The Plan to Save a Life
On that fateful spring morning in April 2015, MacDougall was resting at home when the transplant coordinator called to tell him a heart was available. MacDougall asked about the donor immediately. He was told the person’s age and sex, but other information was kept private, as per transplant policy. “I don’t know if it’s a feeling of guilt or what, but I wanted to know,” says MacDougall. “A new heart is a gift in some ways, but it’s also sad.

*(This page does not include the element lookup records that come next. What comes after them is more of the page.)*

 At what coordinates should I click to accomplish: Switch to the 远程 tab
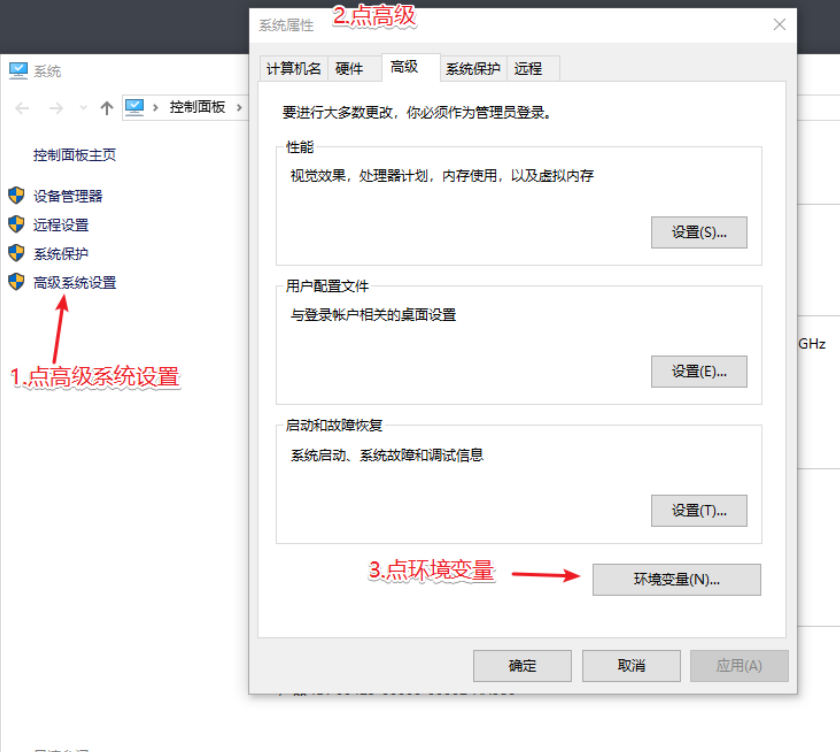tap(528, 68)
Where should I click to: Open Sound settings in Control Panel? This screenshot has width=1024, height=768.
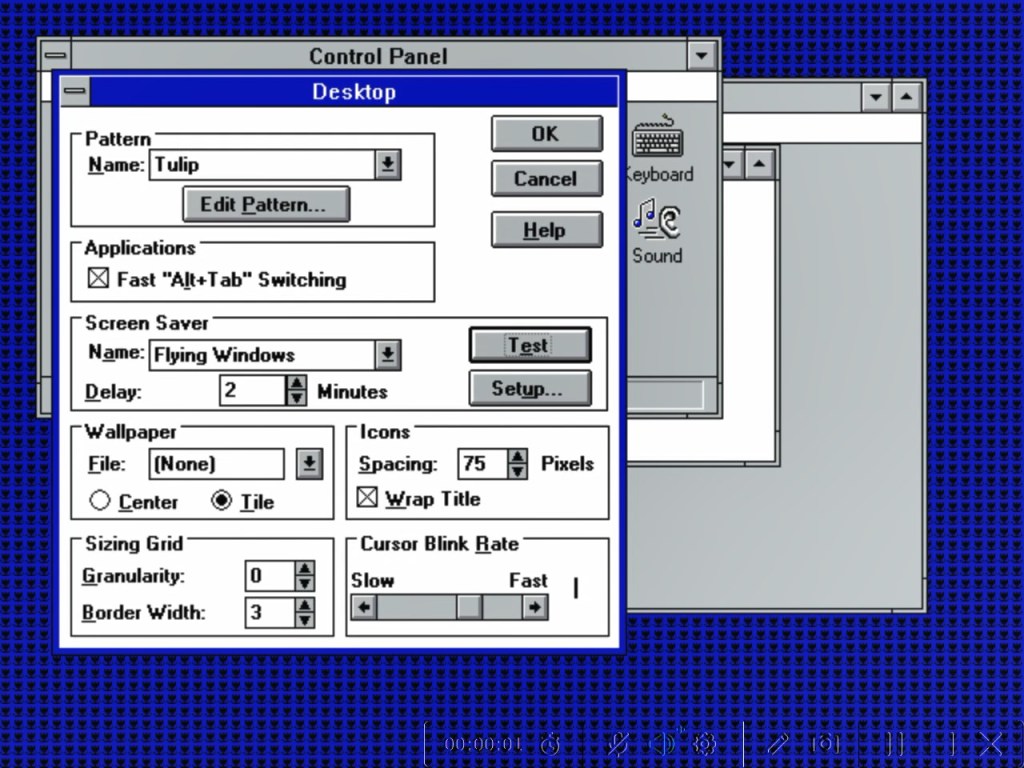tap(655, 223)
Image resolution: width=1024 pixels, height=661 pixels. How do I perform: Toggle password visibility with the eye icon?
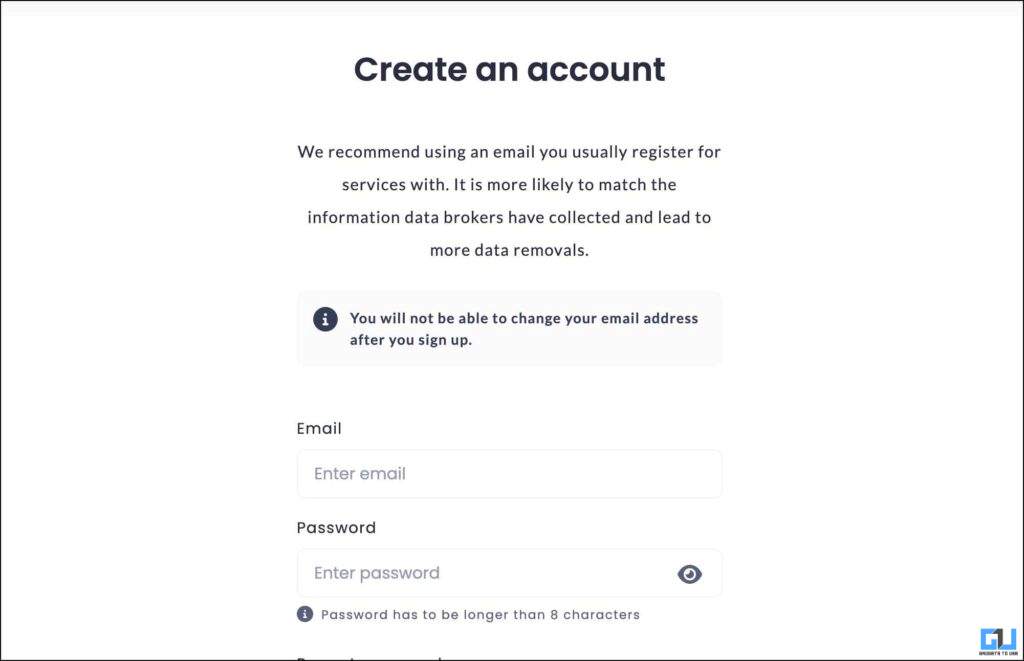coord(690,573)
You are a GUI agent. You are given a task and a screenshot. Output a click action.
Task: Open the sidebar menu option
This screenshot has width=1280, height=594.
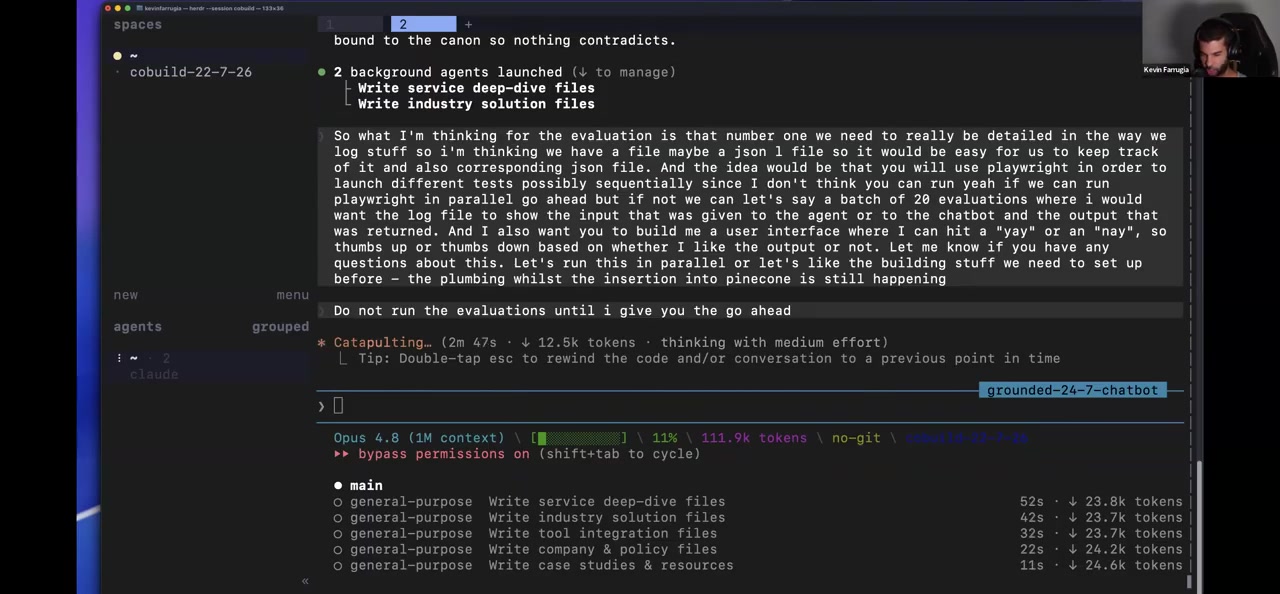(x=293, y=295)
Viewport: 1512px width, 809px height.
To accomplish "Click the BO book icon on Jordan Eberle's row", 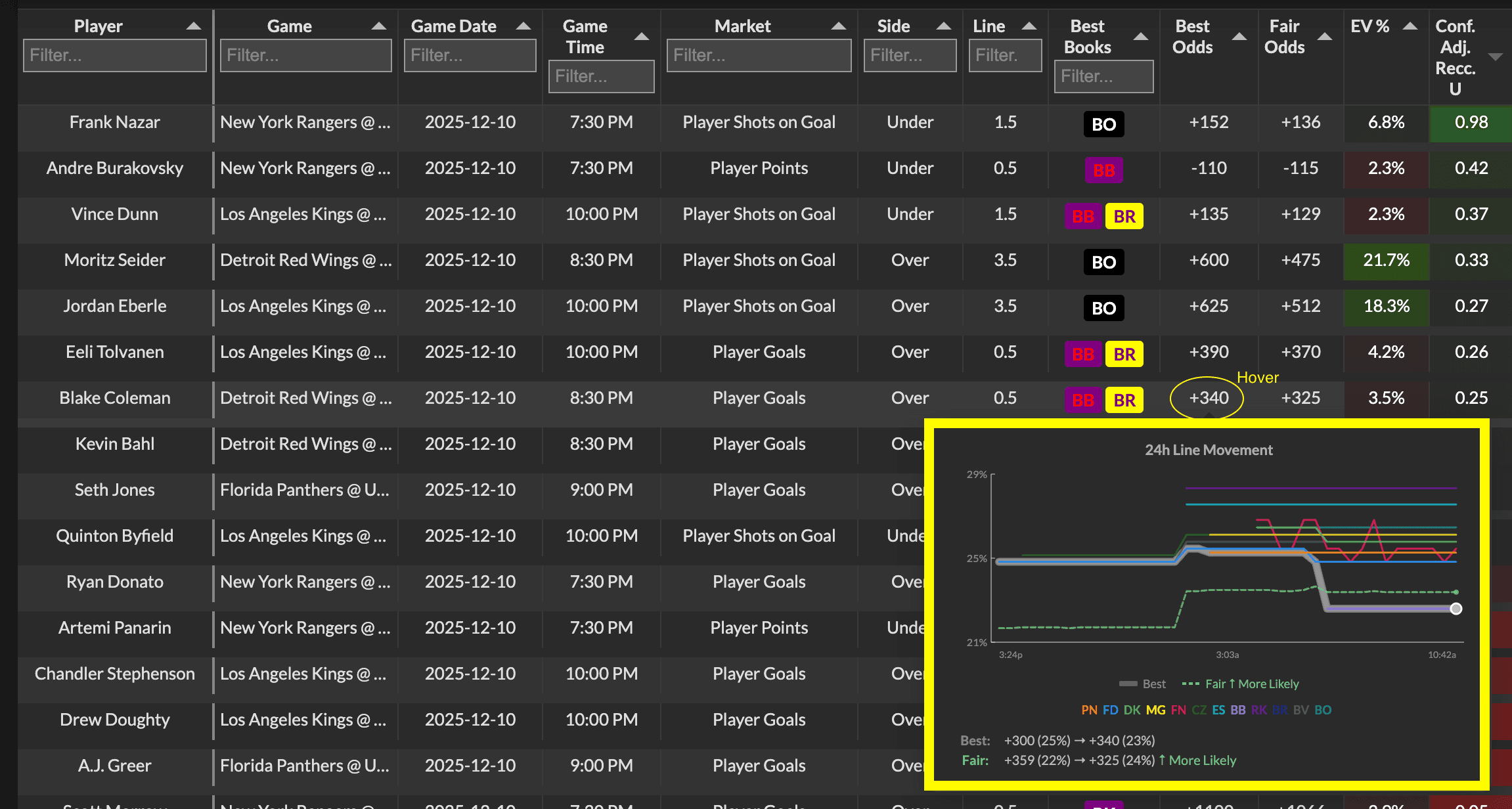I will pyautogui.click(x=1103, y=308).
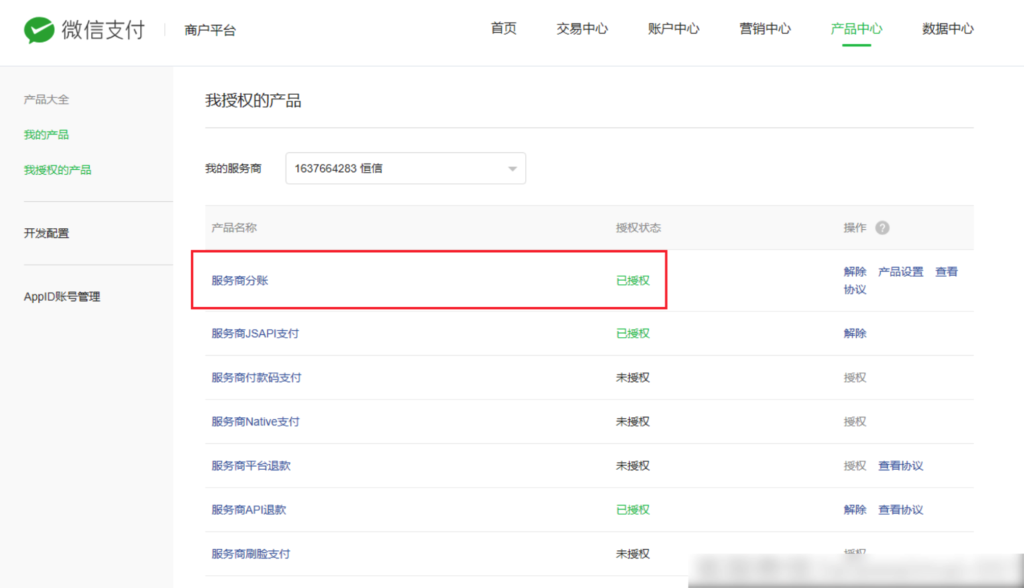The width and height of the screenshot is (1024, 588).
Task: Open 账户中心 in the top navigation
Action: click(673, 29)
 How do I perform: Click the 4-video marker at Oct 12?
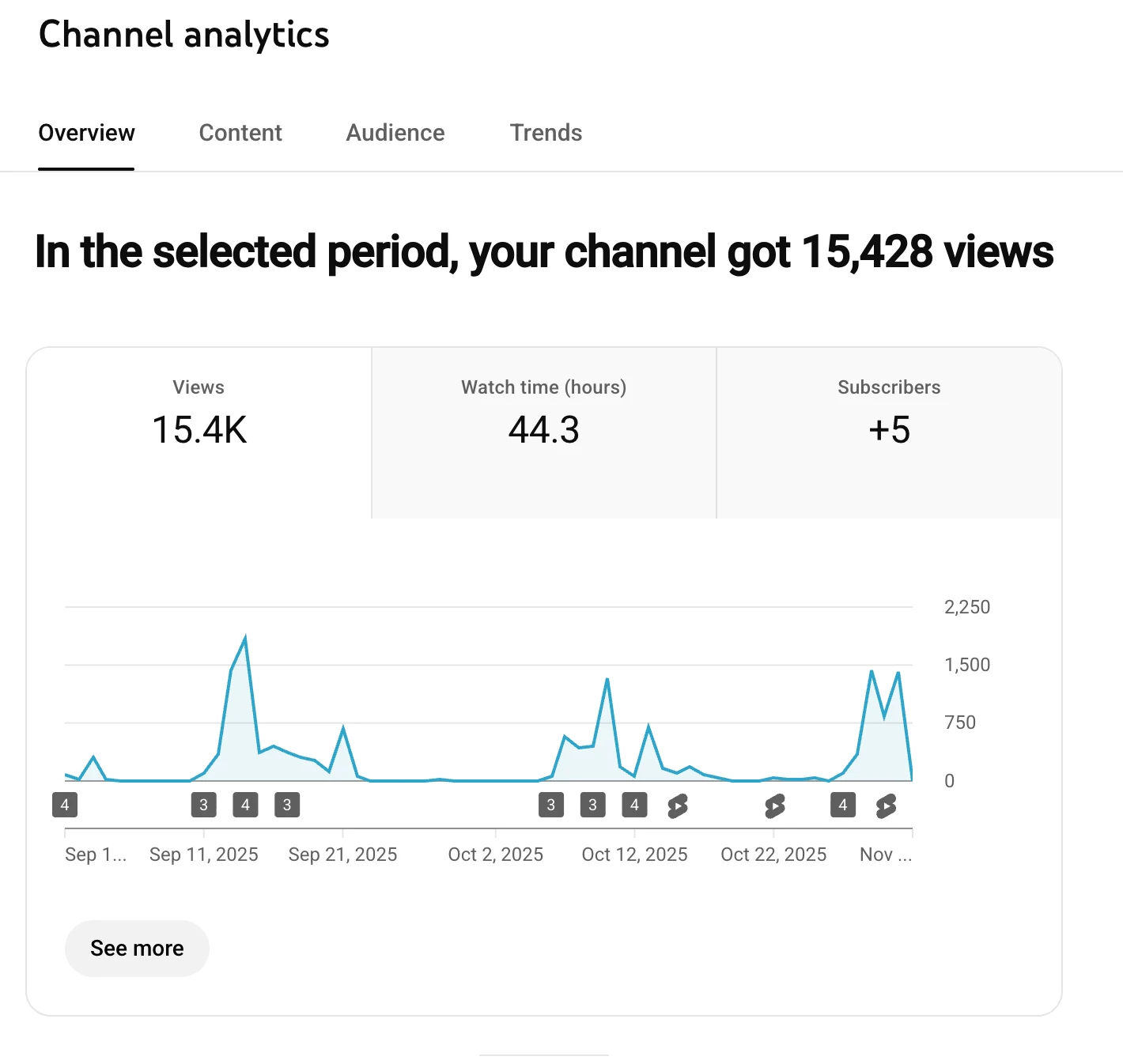pyautogui.click(x=634, y=805)
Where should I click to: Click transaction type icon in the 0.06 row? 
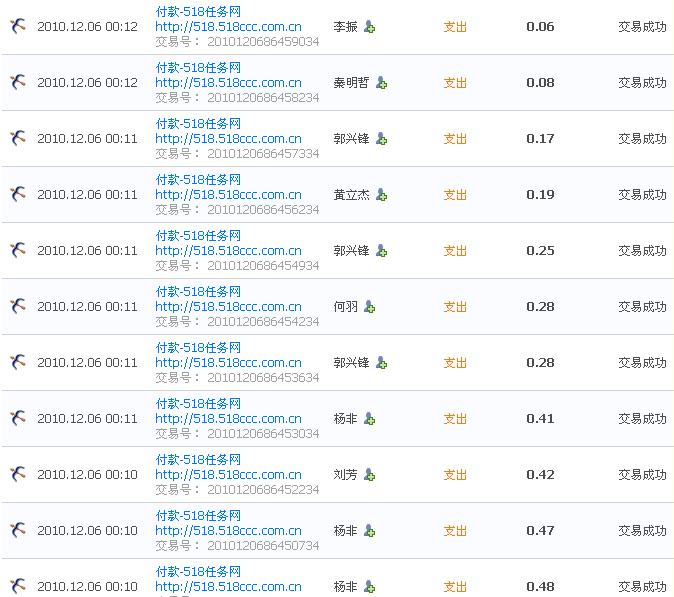17,26
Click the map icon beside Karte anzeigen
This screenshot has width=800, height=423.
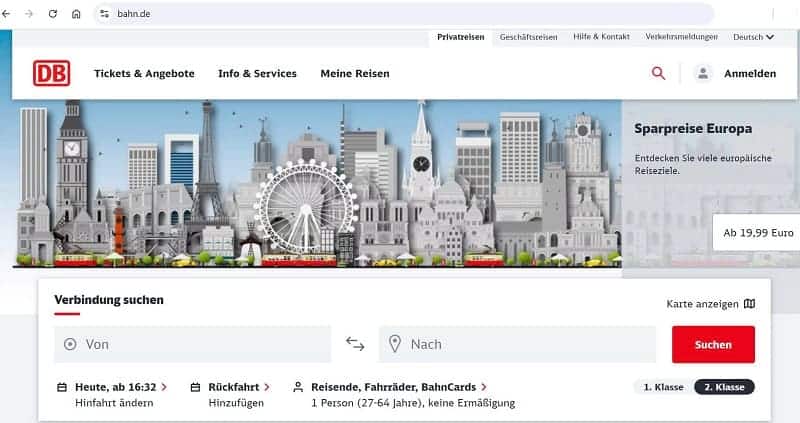[749, 304]
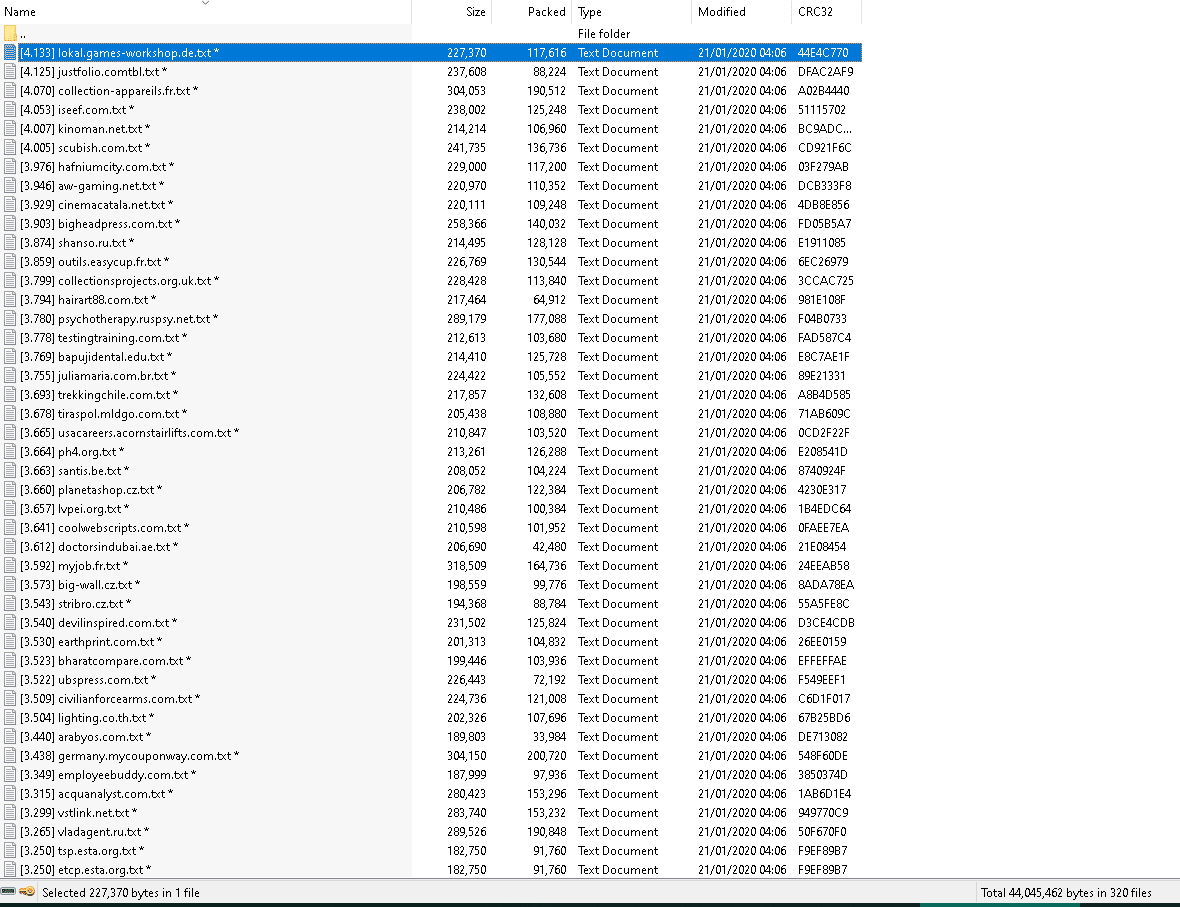The width and height of the screenshot is (1180, 907).
Task: Select the hafniumcity.com.txt file row
Action: 112,167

It means somebody is losing their life.” (Here’s the best exercise for your heart.)
While his flight was being arranged, MacDougall phoned Wright at work. The procedure worried him, and she offered up comforting words of encouragement: “You’re not going to Ottawa to die—you’re going to Ottawa to live.”
After ending the call, Wright finished up two more mammograms, then told her boss she had to leave. She needed to see MacDougall.
“Romance didn’t change who we were,” says MacDougall. It did, however, in conjunction with news of the new heart, speed matters along. MacDougall had been texting Wright photos of empty ring boxes for some time (she joked back: “Just do it!”), but even though he had bought the ring two months into their relationship, he planned to pop the question once they’d been dating for a year. The upcoming transplant altered the timeline of the proposal. The perfect moment was now.
If this were Hollywood, Wright would have climbed aboard the air ambulance with MacDougall following his proposal. In real life, she left to pick up her kids from school and departed for Ottawa, ring on her finger, a few days later. With the help of MacDougall’s sister, Krystal Penner, she even began planning the wedding, giving everyone a happy event to focus on while MacDougall struggled with post-surgical renal failure, respiratory failure and the right side of a heart that wasn’t pumping efficiently. When MacDougall finally woke up, Wright checked in: “Do you remember what happened before you left?”
She thinks I’ve forgotten, MacDougall thought. He hadn’t, he promised his fiancée as her eyes filled with tears.
The Heartbeat Goes On
While it’s not unusual for patients waiting for a heart to come together in support groups or on social media, it’s rare for those connections to turn into something more. “This is really an extraordinary love story,” says Dr. Shelley Zieroth, a Winnipeg cardiologist and the director of heart failure and heart transplant clinics for St. Boniface, who has treated both MacDougall and Wright.
Fifteen months after his surgery, MacDougall returned to work. And on a sunny day in September 2016, he and Wright were married as 110 loved ones looked on. One of the bridesmaids was Jolene Scharikow, their friend from the cardiac unit, and the guests included fellow HeartLinks members. Kaylin and Kaylyn, 12 and fast friends, were junior bridesmaids; Declan, 15, was a junior groomsman and watched over his new baby sister, six-year-old Averie, a flower girl.
Today the blended family shares a home in a quiet residential neighbourhood, spending time together at the beach, camping and watching movies. For Wright, it’s a relief to be with someone with whom she can commiserate on the difficult days, who is stubborn enough to make her rest when she’s sick and whose laid-back nature balances out her whir of activity.
Following the transplant, when MacDougall was intubated, unable to speak and desperately thirsty, he took out his frustrations on his bed. He kicked it so hard that a health-care aide came into the room to offer hope—and a dose of perspective. “Once you’re feeling better, you can go have a drink,” the aide told him. “I just came back from Cuba and I went to the bar where they invented the mojito. I’ll tell you what. This time next year, you’re going to be in Cuba. You’ll be having a mojito and thinking about this moment.”
Two years later, MacDougall and Wright—on their first overseas holiday together—took a taxi to a bar in Old Havana that smelled like rum, polished wood and cigar smoke. As Wright pushed through the crowd to order a couple of mojitos, MacDougall couldn’t believe his luck. Here I am, he thought, with the woman I love and have dreamed about, the woman who treats me so well. Later, when it came time to leave the bar, MacDougall stood still for one final moment, watching the bartender crush mint leaves, and vowed to hold the memory close.